__Extract__
/---

Tech Tips

Definition of List Monad

Try to define Monad of Haskell.
It needs following characters.

• f(return(A),g) = g(A)
• f(A,return) = A
• f(f(A, g),h) = f(A, (x -> f(g(B), h)))

Also it needs following function.

• • return
  • f(a,b) = b(a)

Monad’s definition is following with the characters and functions.

Class MyMonad (M: Type -> Type) := {
    myreturn : forall {A}, A -> M A
  ; mybind : forall {A B}, M A -> (A -> M B) -> M B
  ; myleft_identify : forall A B (a: A) (f: A -> M B), mybind (myreturn a) f = f a
  ; myright_identify : forall A (m: M A), mybind m myreturn = m
  ; myassociativity : forall A B C (m:M A) (f: A -> M B) (g: B -> M C), mybind (mybind m f) g = mybind m (fun x => mybind(f x) g)
}.

Next is list monad instance.

Instance MList: MyMonad list := {
   myreturn A x := x :: nil
 ; mybind A B m f := mymap A B f m
}.

\---

__Provided data__

/---

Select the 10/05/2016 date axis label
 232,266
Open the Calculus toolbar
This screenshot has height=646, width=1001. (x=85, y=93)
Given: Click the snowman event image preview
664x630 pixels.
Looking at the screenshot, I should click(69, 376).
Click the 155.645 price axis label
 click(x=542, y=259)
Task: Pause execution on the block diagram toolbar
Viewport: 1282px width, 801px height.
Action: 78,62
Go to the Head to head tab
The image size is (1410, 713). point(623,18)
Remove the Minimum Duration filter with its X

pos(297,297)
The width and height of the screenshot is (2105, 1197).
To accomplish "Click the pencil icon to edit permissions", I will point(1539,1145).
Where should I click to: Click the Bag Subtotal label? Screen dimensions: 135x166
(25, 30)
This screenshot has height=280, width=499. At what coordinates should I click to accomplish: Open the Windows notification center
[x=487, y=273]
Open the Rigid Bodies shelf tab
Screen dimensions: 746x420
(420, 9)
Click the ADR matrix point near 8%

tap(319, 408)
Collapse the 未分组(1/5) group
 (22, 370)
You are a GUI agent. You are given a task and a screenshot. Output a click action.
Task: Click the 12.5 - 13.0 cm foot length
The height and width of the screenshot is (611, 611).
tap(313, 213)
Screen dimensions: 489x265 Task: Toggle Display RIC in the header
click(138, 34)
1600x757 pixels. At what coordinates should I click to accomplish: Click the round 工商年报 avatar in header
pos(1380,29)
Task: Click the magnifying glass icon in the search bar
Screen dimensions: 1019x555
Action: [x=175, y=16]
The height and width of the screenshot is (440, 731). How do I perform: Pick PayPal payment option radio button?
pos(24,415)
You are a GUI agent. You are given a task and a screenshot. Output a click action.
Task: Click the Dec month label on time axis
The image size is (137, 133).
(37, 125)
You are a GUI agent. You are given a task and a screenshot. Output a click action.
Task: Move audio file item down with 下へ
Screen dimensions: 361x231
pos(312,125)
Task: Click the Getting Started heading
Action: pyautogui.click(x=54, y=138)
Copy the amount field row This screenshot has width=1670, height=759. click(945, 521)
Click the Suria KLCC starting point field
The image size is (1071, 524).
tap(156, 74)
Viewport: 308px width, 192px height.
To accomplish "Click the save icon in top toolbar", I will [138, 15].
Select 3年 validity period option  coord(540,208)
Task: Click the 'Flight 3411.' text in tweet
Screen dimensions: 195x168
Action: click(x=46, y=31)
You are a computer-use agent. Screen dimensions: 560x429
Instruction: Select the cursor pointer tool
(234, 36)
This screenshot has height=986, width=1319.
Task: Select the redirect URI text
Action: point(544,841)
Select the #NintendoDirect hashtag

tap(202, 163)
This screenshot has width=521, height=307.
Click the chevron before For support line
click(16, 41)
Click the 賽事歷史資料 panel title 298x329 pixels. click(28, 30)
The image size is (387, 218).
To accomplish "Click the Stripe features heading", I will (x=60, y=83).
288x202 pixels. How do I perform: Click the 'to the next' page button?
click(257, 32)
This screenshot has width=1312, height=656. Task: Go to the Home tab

\---

__Problem to solve__
Answer from the page on the list monad:
(a) What name is given to the class that defines the monad?
(b) In the list instance, what does myreturn A x produce?
(c) In the list instance, which function does mybind A B m f call?

__Result of the exercise__
(a) MyMonad
(b) x :: nil
(c) mymap (as mymap A B f m)